[codethief]

> I'm not sure who particularly cares about the stuff Signal is doing with SGX anyway.

Security researchers like Matthew Green seem to care[0], the Signal people surely do, I myself do, too. Isn't that enough to raise that question?

> if you're paranoid enough to worry about it

You make it seem like that's an outlandish thought, when in reality there have been tons of reported vulnerabilities for SGX. And now QC represents another risk.

> it's not like Signal would be less secure than any other third party if SGX were broken

That's a weird benchmark. Shouldn't Signal rather be measured by whether it lives up to the security promises it makes?
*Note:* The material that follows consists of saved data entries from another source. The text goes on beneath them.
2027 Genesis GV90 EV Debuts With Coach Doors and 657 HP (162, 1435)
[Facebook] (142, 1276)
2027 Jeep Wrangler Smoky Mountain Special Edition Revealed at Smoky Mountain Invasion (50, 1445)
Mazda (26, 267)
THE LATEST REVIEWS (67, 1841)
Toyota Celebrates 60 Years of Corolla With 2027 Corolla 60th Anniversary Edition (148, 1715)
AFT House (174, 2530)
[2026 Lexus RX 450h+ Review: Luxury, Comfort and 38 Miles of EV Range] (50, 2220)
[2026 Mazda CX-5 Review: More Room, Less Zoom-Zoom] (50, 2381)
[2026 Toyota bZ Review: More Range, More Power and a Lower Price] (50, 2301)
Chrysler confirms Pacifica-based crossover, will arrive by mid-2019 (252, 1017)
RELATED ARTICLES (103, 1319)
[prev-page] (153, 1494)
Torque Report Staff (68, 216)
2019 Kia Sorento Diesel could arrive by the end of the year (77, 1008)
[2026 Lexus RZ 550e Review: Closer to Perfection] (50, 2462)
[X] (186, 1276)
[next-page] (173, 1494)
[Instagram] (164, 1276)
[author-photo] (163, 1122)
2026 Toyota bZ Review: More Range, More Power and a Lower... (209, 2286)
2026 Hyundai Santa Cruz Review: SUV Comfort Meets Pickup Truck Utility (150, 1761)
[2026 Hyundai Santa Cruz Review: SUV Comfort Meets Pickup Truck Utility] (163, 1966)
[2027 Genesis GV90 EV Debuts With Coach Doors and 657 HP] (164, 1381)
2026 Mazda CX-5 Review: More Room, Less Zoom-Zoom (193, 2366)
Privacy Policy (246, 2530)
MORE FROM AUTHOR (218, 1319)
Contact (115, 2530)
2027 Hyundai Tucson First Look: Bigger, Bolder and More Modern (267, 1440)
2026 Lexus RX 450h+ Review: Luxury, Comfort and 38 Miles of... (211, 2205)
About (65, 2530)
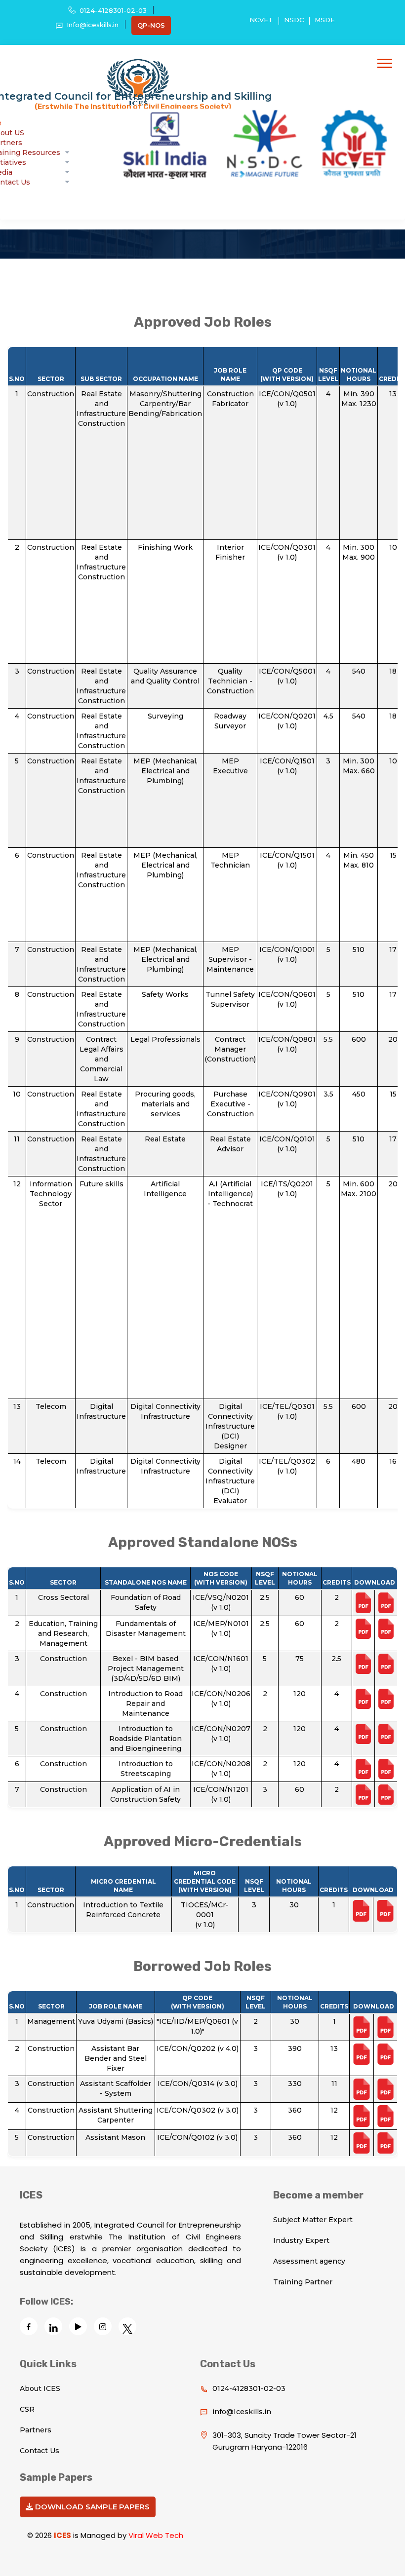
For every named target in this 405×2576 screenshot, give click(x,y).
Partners (35, 2429)
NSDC (294, 20)
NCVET (261, 20)
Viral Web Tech (155, 2535)
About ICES (40, 2388)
Signal's whole value proposition is that it's more secure than "third parties".

[0]: https://blog.cryptographyengineering.com/category/signal/

[codethief]

EDIT: The link should have been https://blog.cryptographyengineering.com/2020/07/10/a-few-th...

[rcxdude]

I mean, if you're worried about Signal being a bad actor you also should probably be worried about Intel being a bad actor, and they hold the keys to SGX (especially because the biggest threat, if you're worried about this at all, is going to be governments compelling the involved companies to hand over data or attempt to intercept messages). And Signal is also a third party to your communications, that's how it works. But nothing about SGX makes me think Signal is more trustworthy, it doesn't meaningfully remove actions that they could take to compromise my communications.

[codethief]

Agreed, I never put much trust in Intel SGX, either. I was bringing up the whole topic rather because I'm secretly hoping it will force Signal to revisit the whole Signal PIN debacle and they will ultimately find a better solution.